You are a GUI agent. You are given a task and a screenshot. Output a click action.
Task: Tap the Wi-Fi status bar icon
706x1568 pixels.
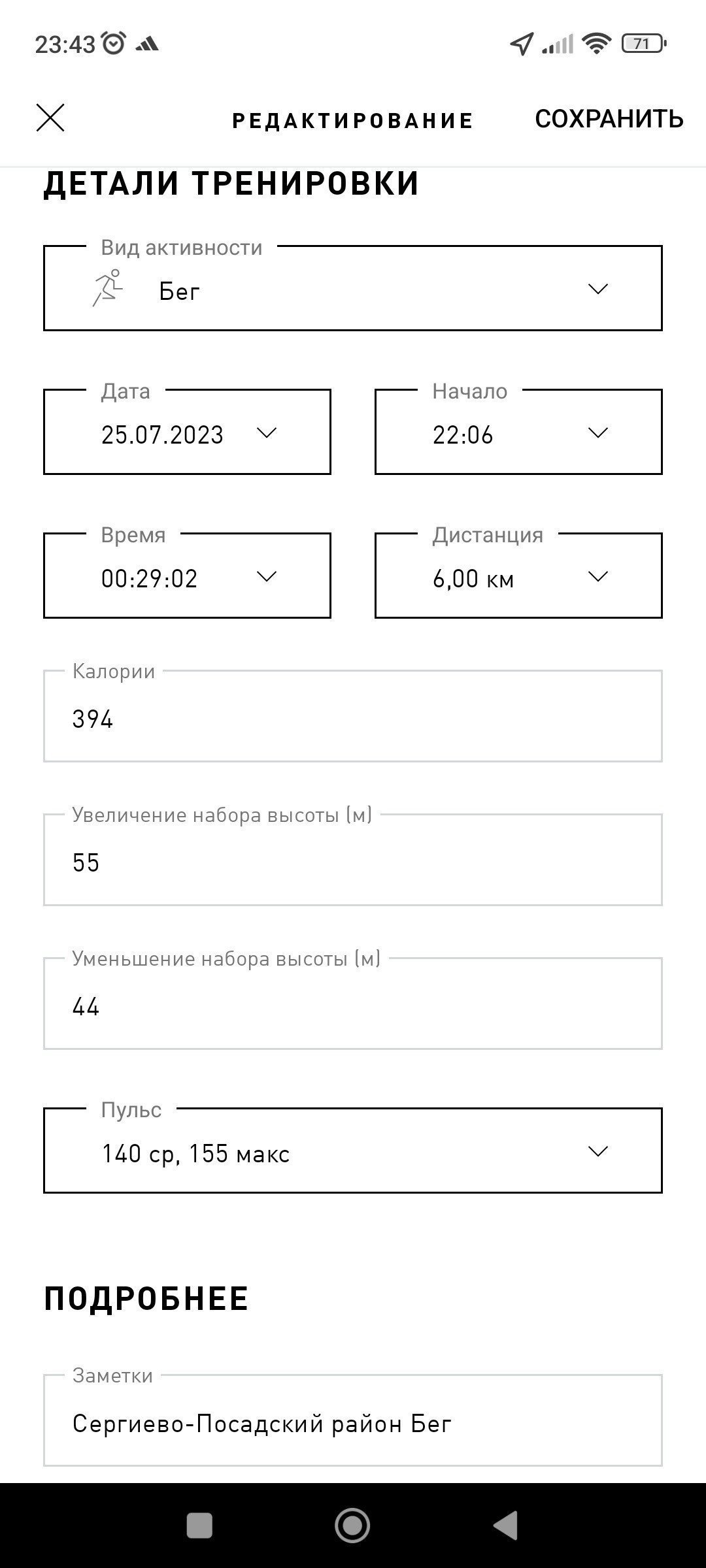click(596, 44)
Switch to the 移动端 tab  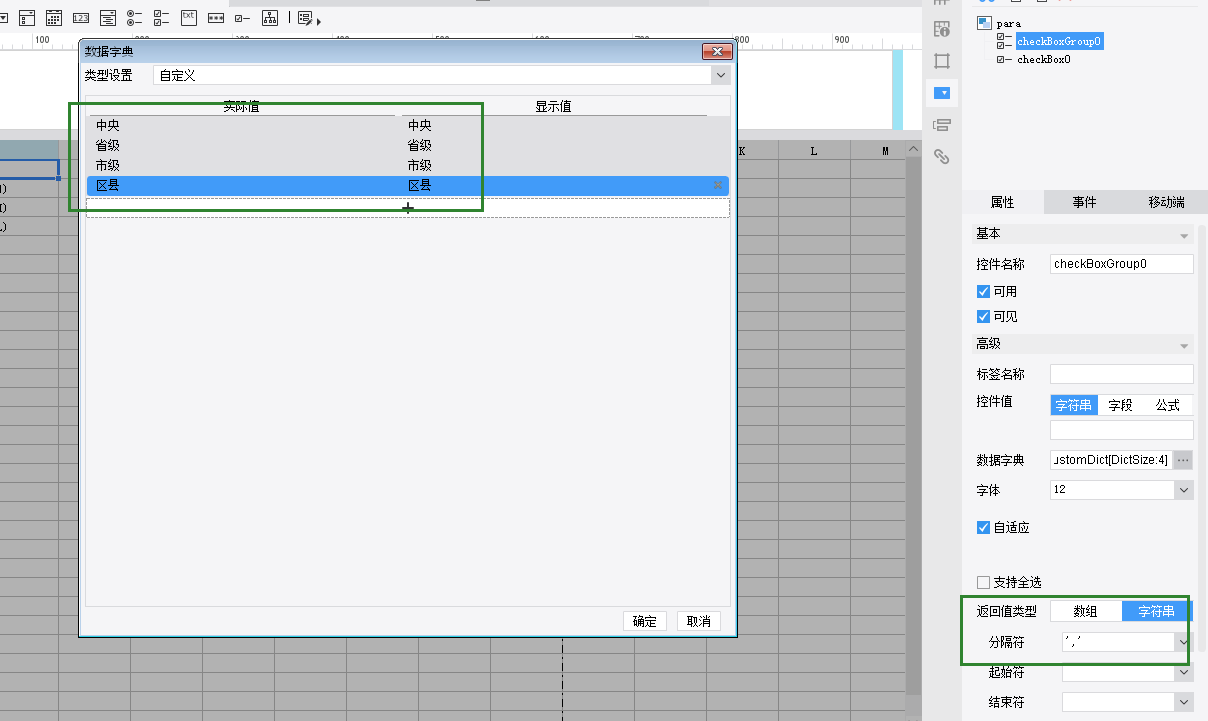[1166, 202]
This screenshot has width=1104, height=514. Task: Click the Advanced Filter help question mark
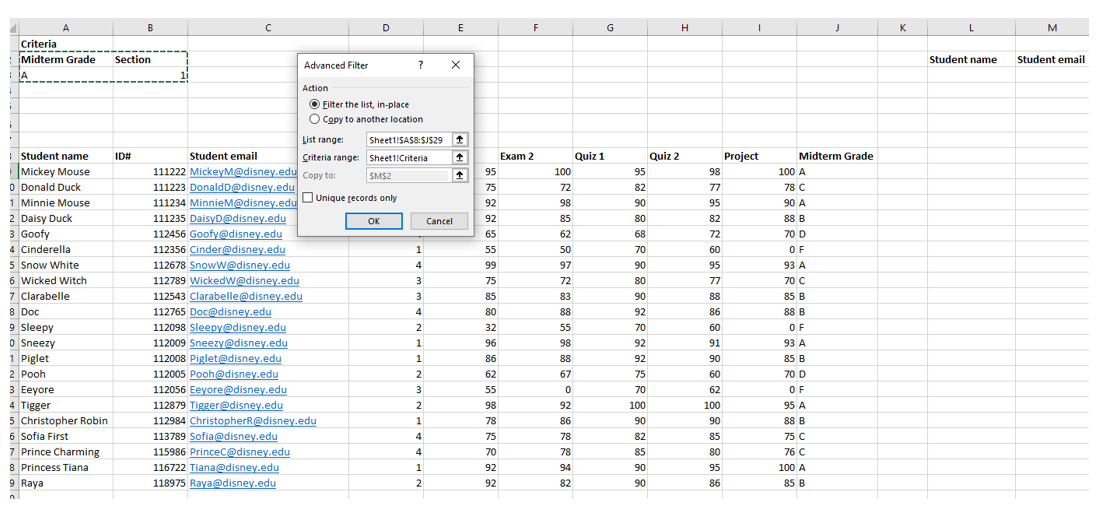point(420,65)
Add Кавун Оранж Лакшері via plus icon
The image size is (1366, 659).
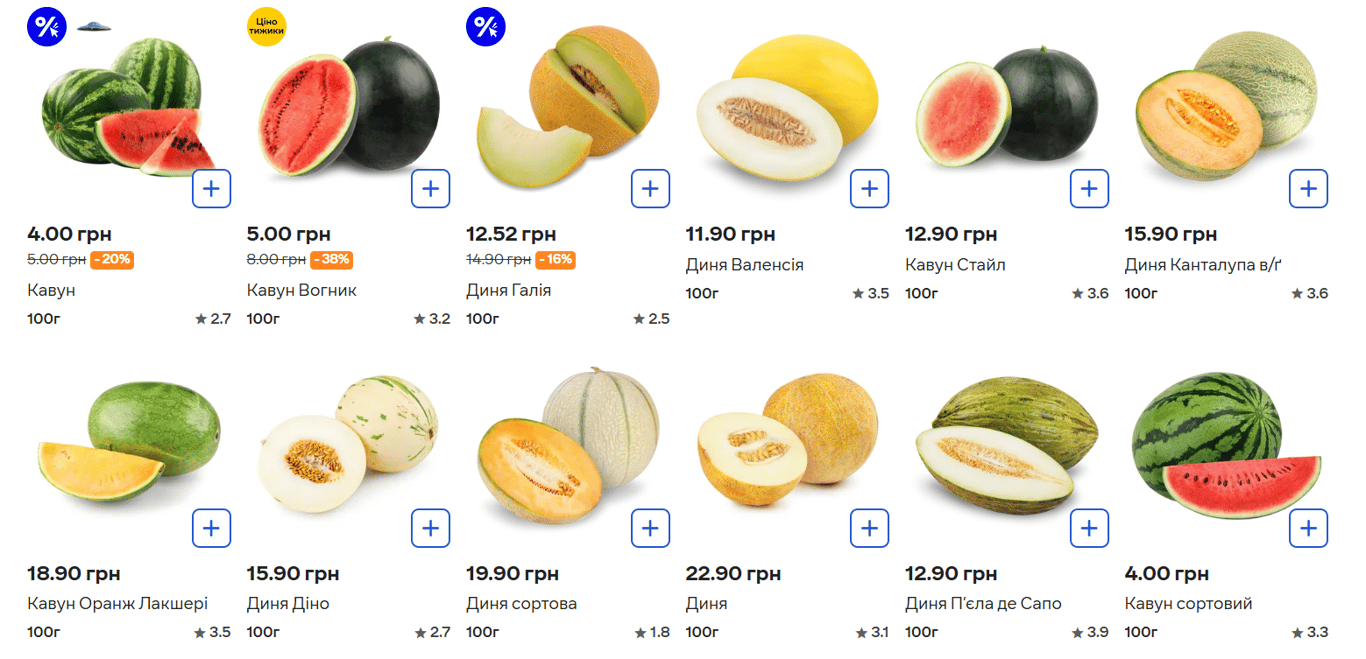211,528
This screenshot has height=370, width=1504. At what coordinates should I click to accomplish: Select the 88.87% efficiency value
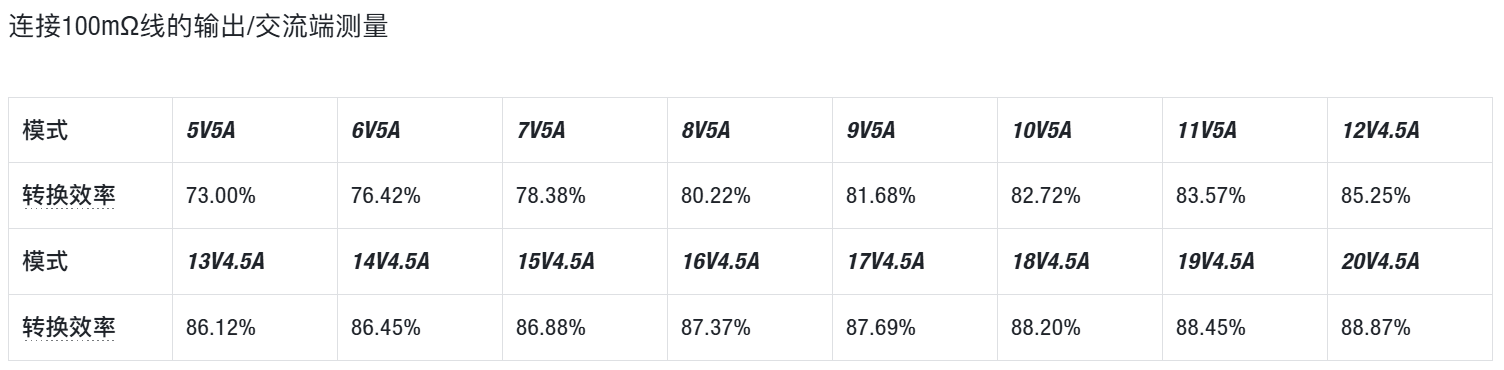[x=1376, y=328]
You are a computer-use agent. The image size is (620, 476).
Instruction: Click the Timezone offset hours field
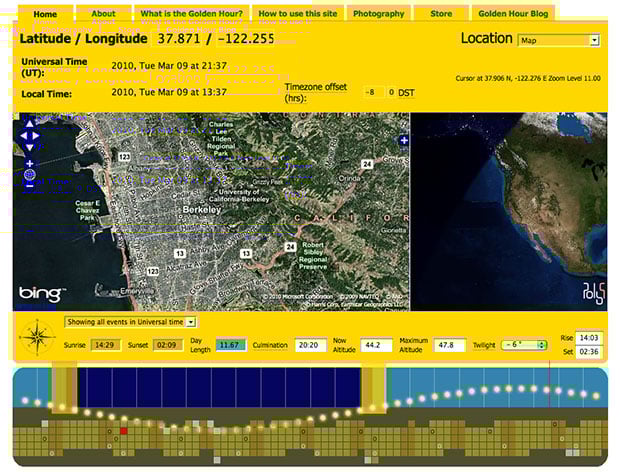[373, 92]
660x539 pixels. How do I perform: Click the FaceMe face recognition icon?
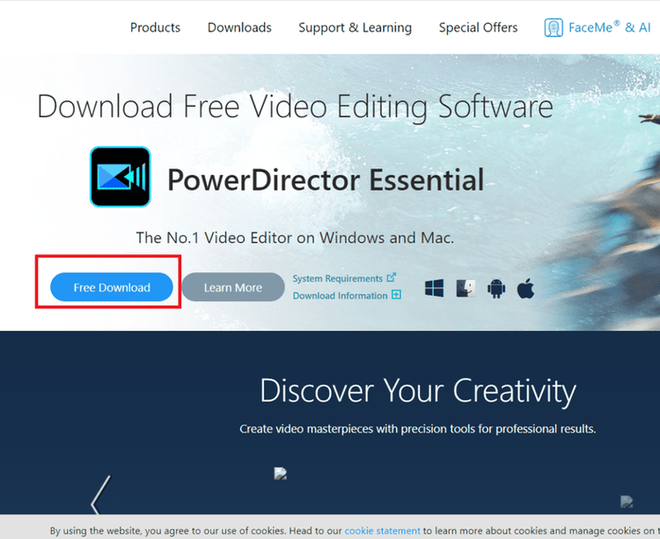(x=553, y=28)
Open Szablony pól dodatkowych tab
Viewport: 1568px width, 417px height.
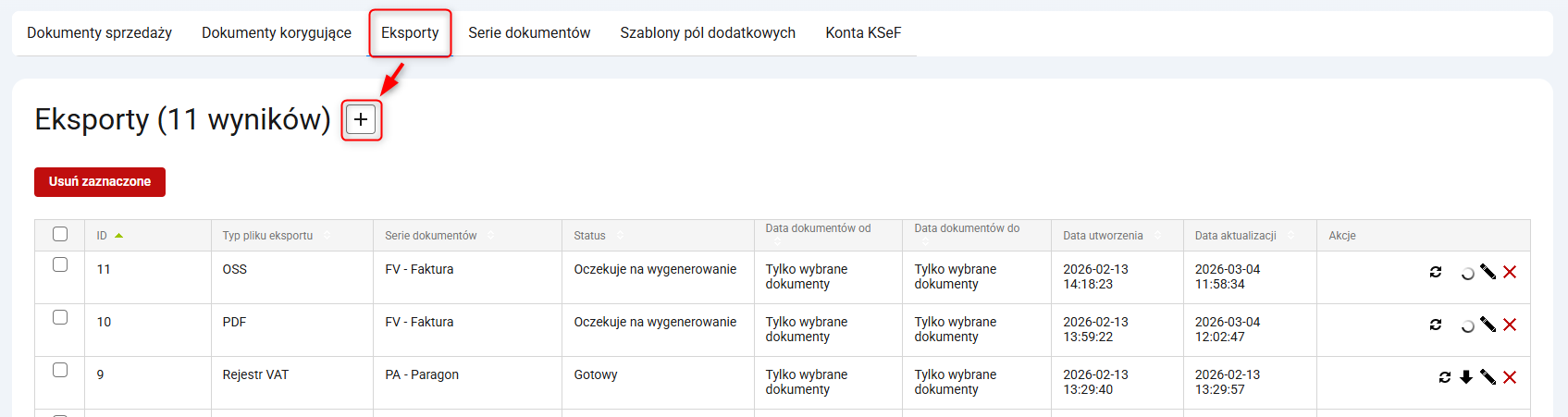tap(708, 33)
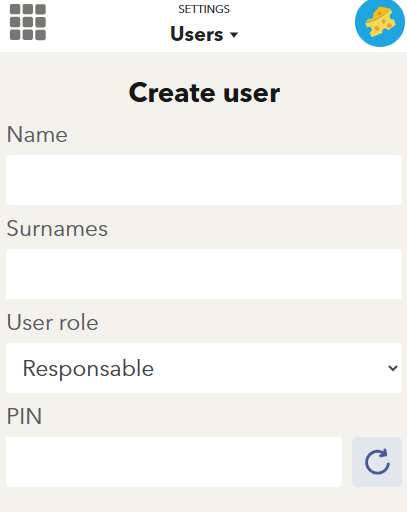Click the User role field label

tap(53, 323)

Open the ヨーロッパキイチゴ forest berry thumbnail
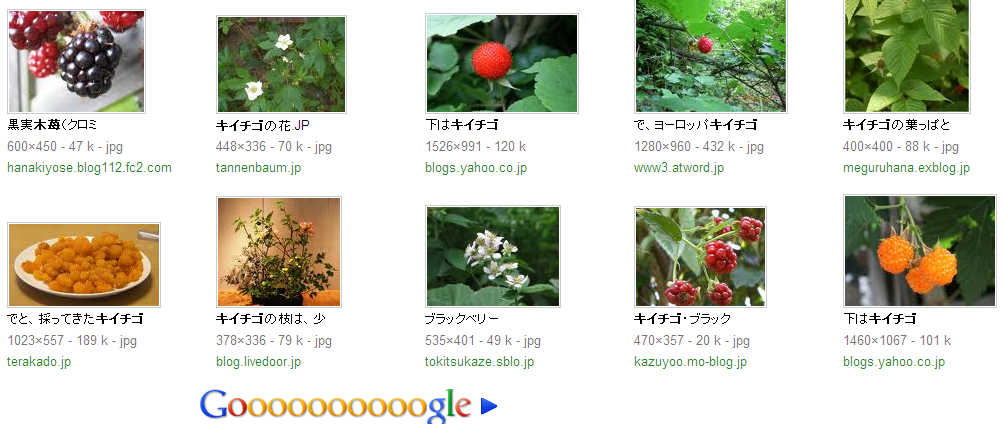pyautogui.click(x=711, y=56)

^^^^^^^^^^^^^^^^

What is needed: A single figure, please: the number of lines in the data that hold the string "agent".

Written reply: 2